Why: A data mesh to power up our Active Liquidity Network

Kyriba's mission is to support corporate finance digitization on all liquidity and cash related items and Kyriba's strategy to deliver on that mission is to build the first and leading open platform for enterprise liquidity management. I am managing Kyriba's data engineering team and a part of our work is to build the data platform required to enable this strategy. The role of this platform is to support our data engineers, internal teams, partners and ultimately our customers to get access to actionable insights based on their data. That is our context, we want to enable the Kyriba ecosystem to create more value from their data.

Over the last decades, many companies pursued the same goals and have been building data platforms such as data warehouses and data lakes with various level of success. That is why last year, as we embarked on this journey to build our next generation data platform, we surveyed the landscape of problems we were trying to solve, but also the way other companies and industries were tackling them. In this context, we have been particularly interested in Zhamak Dehghani's assessment of the current architectural failure modes and the way to overcome them through the  Data Mesh concepts: pushing data ownership and responsibility to domain teams.

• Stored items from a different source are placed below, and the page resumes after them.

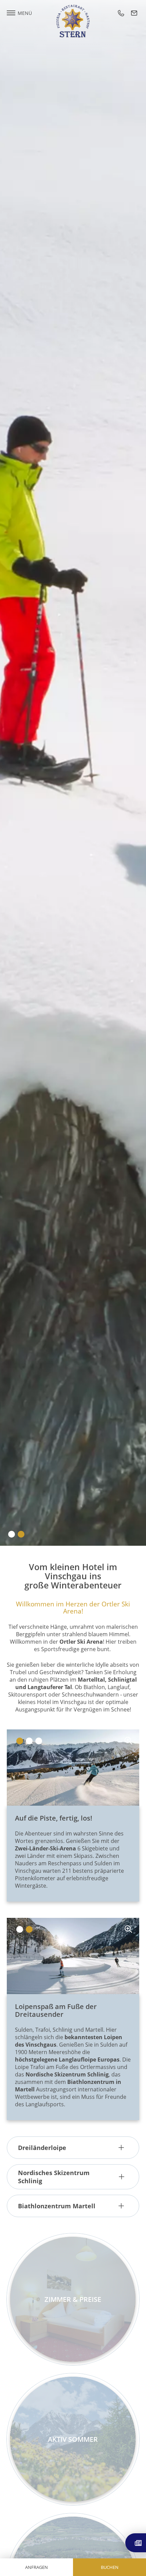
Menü (25, 13)
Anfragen (36, 2567)
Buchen (109, 2567)
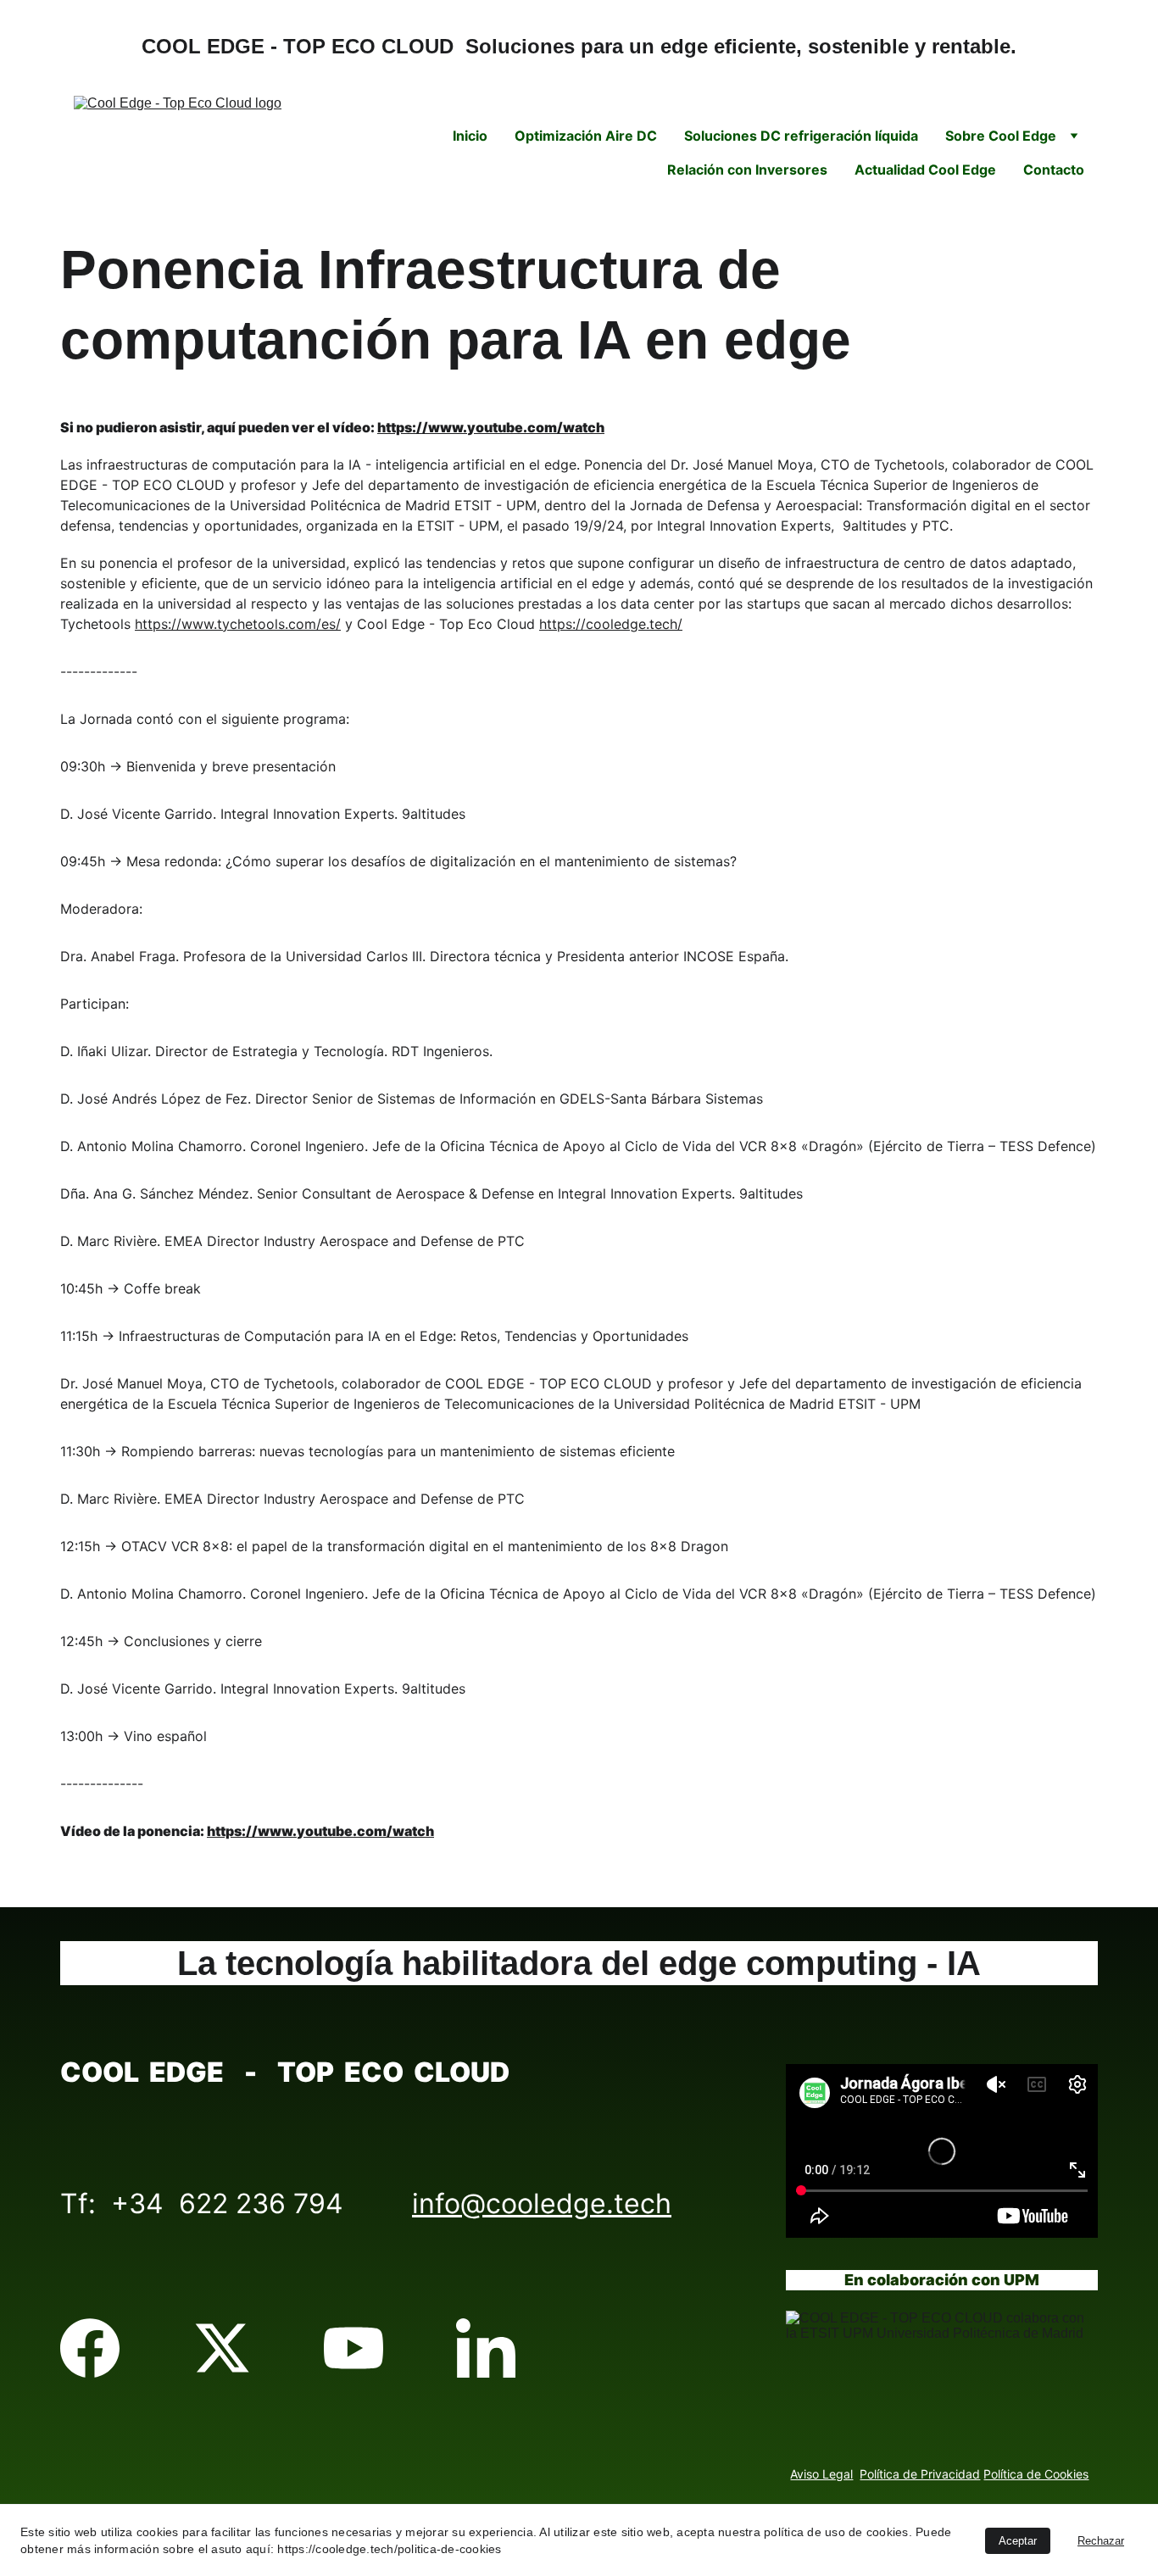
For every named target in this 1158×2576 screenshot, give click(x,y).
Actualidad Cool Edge (925, 169)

This article is the first of a series intended to present our progress in our journey to build a Data Mesh to power up our active liquidity network.

Data@Kyriba today

Of course, we are not starting from nothing, we already have a data platform supporting our Business Intelligence solution as well as our data driven analytics such as fraud detection, cash forecasting & co. Basically, it is a data warehouse. It is based on a star schema data model governed by the data team and fed by a modern data pipeline powered by Apache Spark.

The overall data pipeline is actually matching at 100% the current state of technology, architecture and organization as described by Zhamak and as depicted in the following diagram extracted from her data mesh principles article.

In our case

Operational data Plane: That is the Kyriba functional modules (Core, Liquidity, Risk, etc.) They store the data in RDBMS. They are owned by dedicated functional development teams. Those apps are exporting their data as batches, typically daily.

Data Pipelines: In house data pipeline owned by Kyriba data team and powered by Apache Spark.

Analytical Data Plane: Data Warehouse based on a Star Schema governed by the data team and serving Business Intelligence solution as well Kyriba's AI based services (Fraud detection, Invoice prediction, etc.)

Visualization/Reporting: Kyriba Visuals, our Business Intelligence solution powered by Qlik Sense.

New Data Platform Motivations

This data platform has proven to bring a lot of value to Kyriba and our customers. Encouraged by this success and following Kyriba's strategy to build an open platform, we are now ready to double down our investment at this level to allow us to be more open and even more productive.

Here are the core motivations for us to build a next generation data platform:

Pervasive: One limitation of our current platform is our analytical database does not contain all the data. To be present in our data warehouse, some scheduled tasks needs to be manually created for each and every customer interested to get access to our data products. This comes with some advantages in terms of flexibility, control and storage requirements but this administrative work is becoming an efficiency bottleneck and a limiting factor for some use cases. We want all the eligible data to be addressable by our data products.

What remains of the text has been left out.